EXERCISE:
The material below has pictures in it. Set down only the lines from the line containing "Viewport: 1000px width, 596px" through the line containing "Image resolution: width=1092", word for word, and leave the pictures behind.

┏━━

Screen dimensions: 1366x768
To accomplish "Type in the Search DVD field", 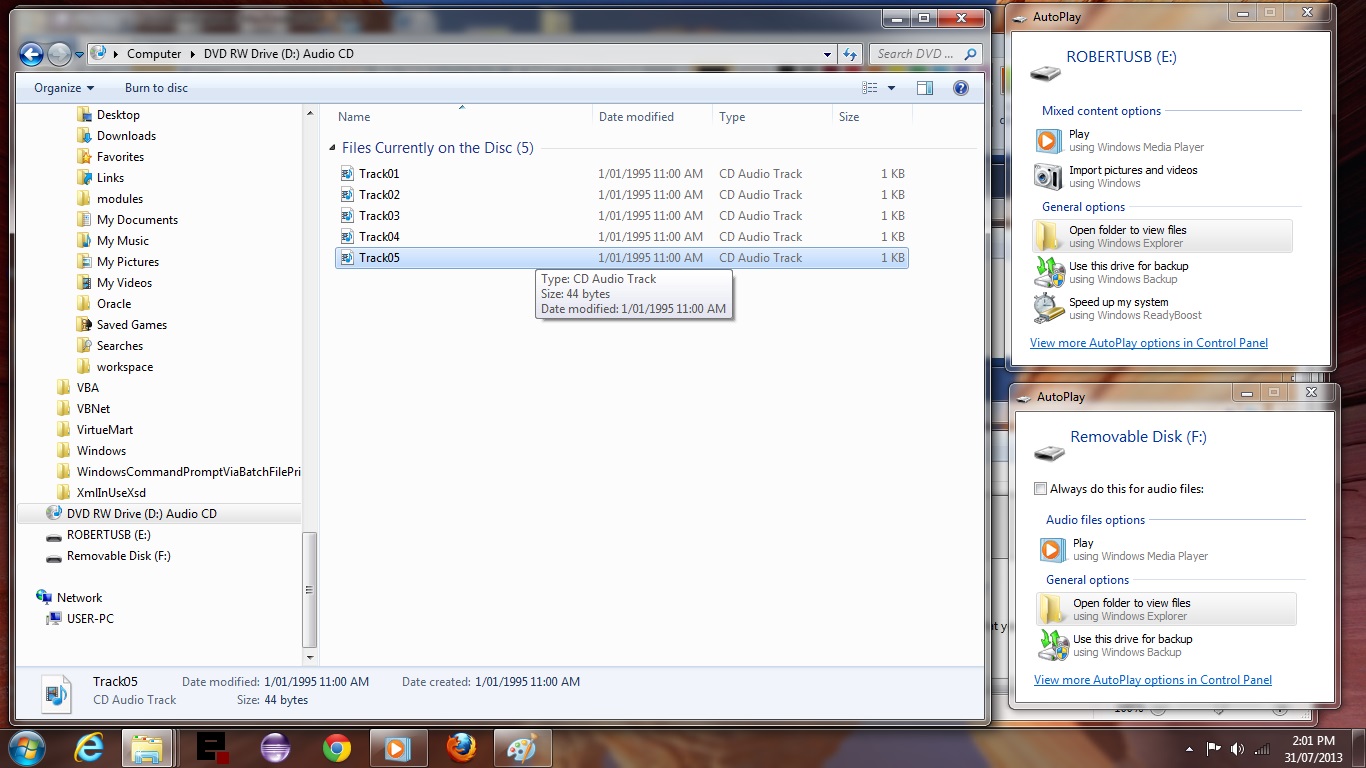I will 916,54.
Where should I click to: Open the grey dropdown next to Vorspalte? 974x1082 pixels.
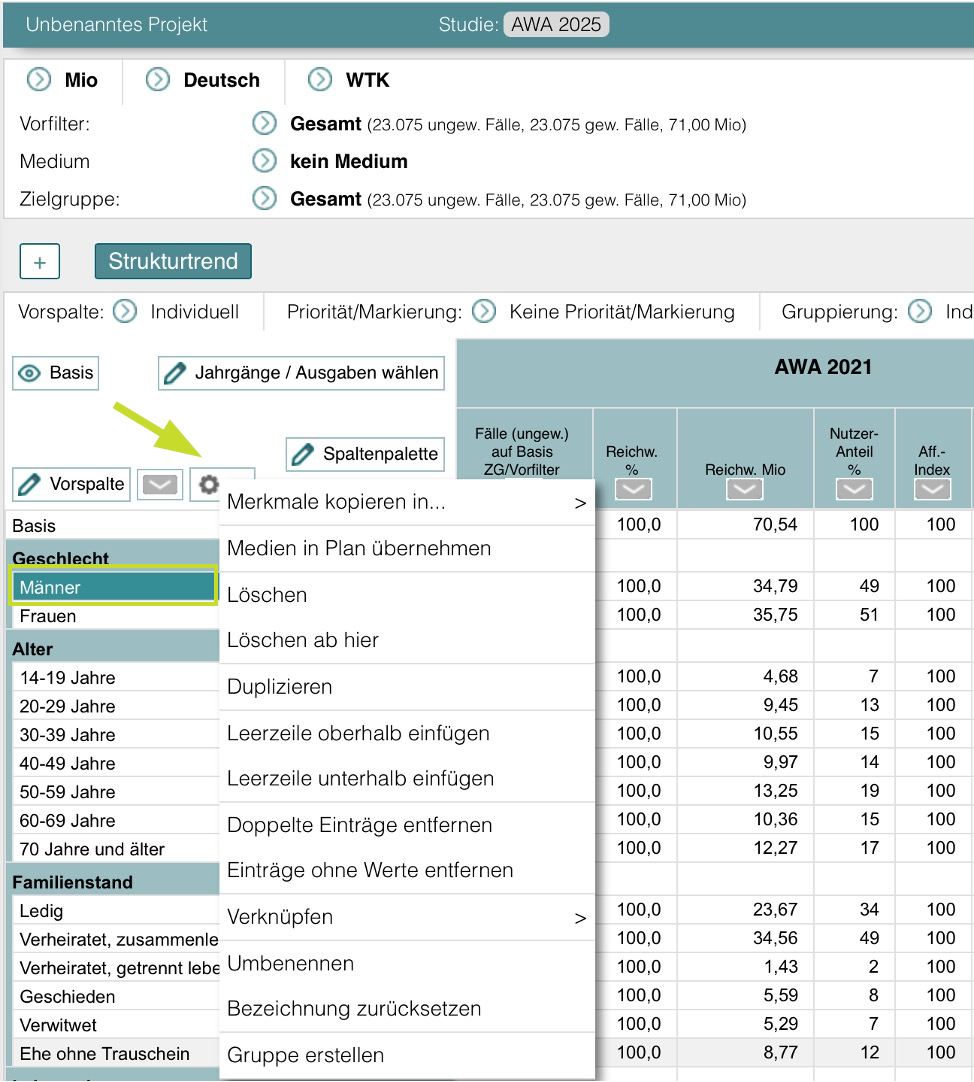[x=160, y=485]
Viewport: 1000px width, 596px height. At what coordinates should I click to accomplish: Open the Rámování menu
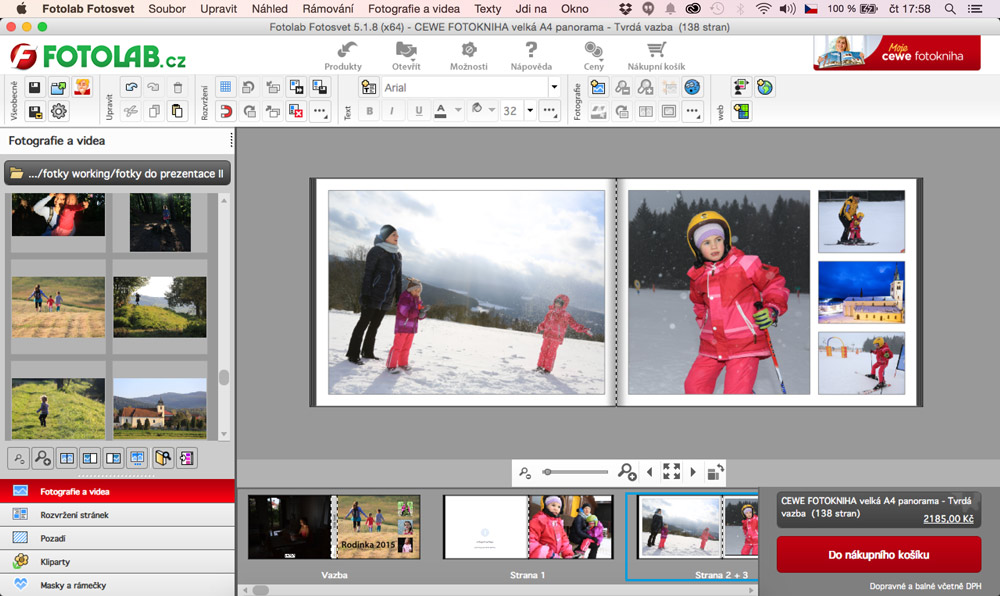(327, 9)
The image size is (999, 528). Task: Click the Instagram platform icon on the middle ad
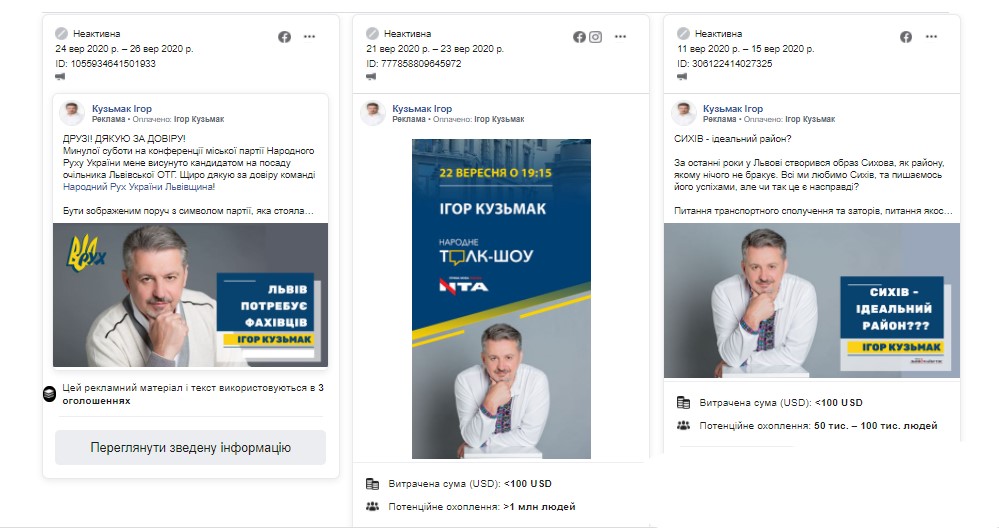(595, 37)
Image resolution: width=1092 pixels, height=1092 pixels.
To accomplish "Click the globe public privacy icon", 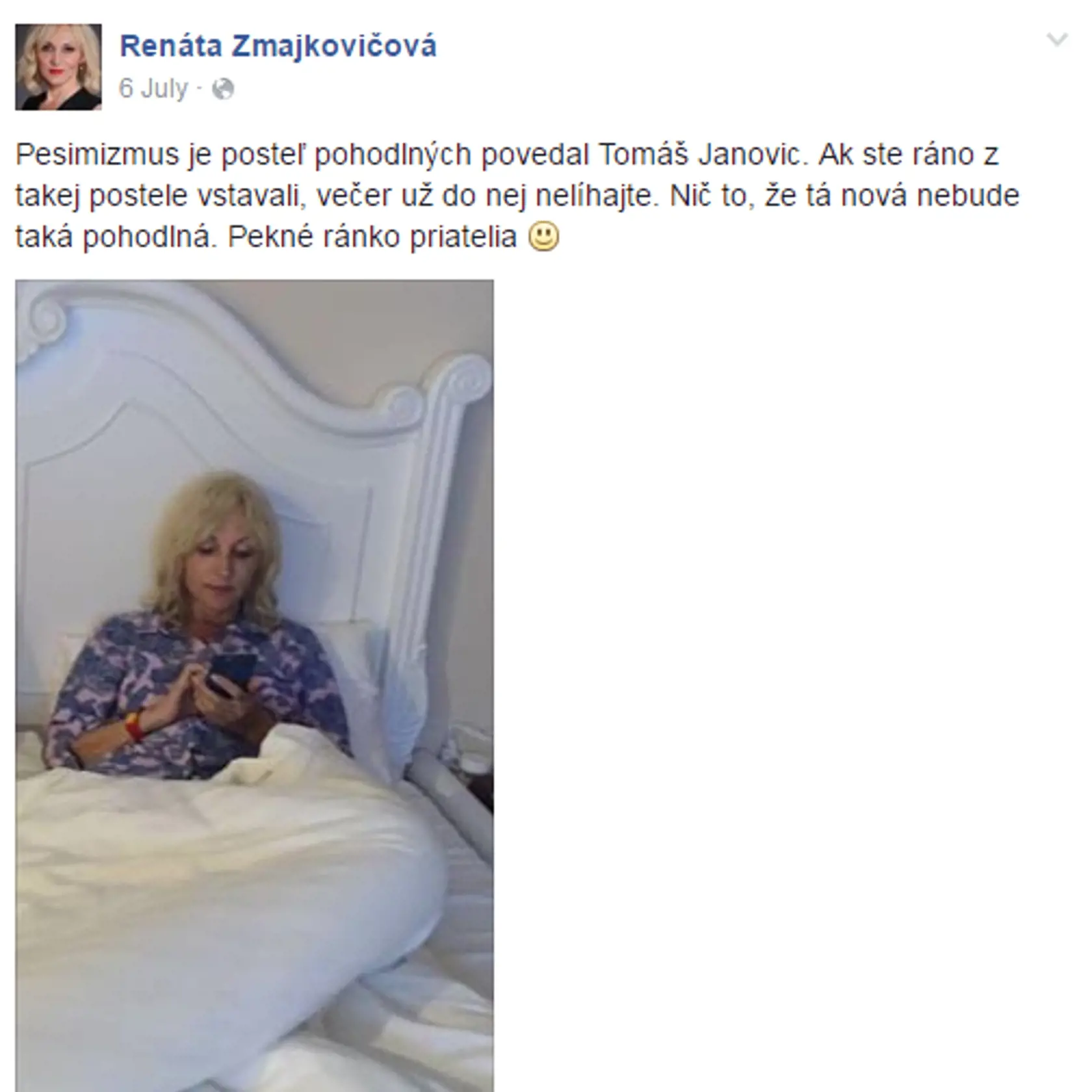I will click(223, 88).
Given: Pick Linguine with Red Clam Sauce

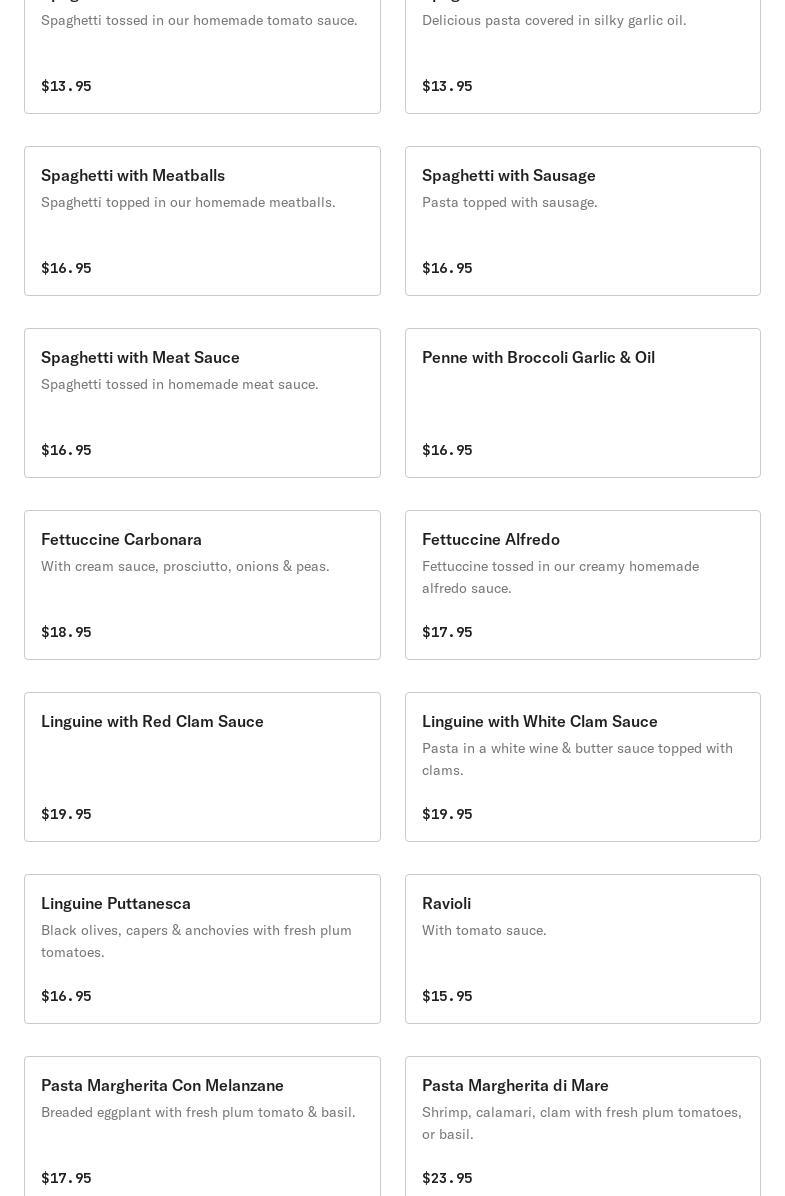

┗━━

TASK ANSWER:
Viewport: 1000px width, 596px height. At what coordinates should I click to accomplish: Open the Rámování menu
(327, 9)
The image size is (999, 528). Task: Click the Instagram platform icon on the middle ad
(595, 37)
Image resolution: width=1092 pixels, height=1092 pixels.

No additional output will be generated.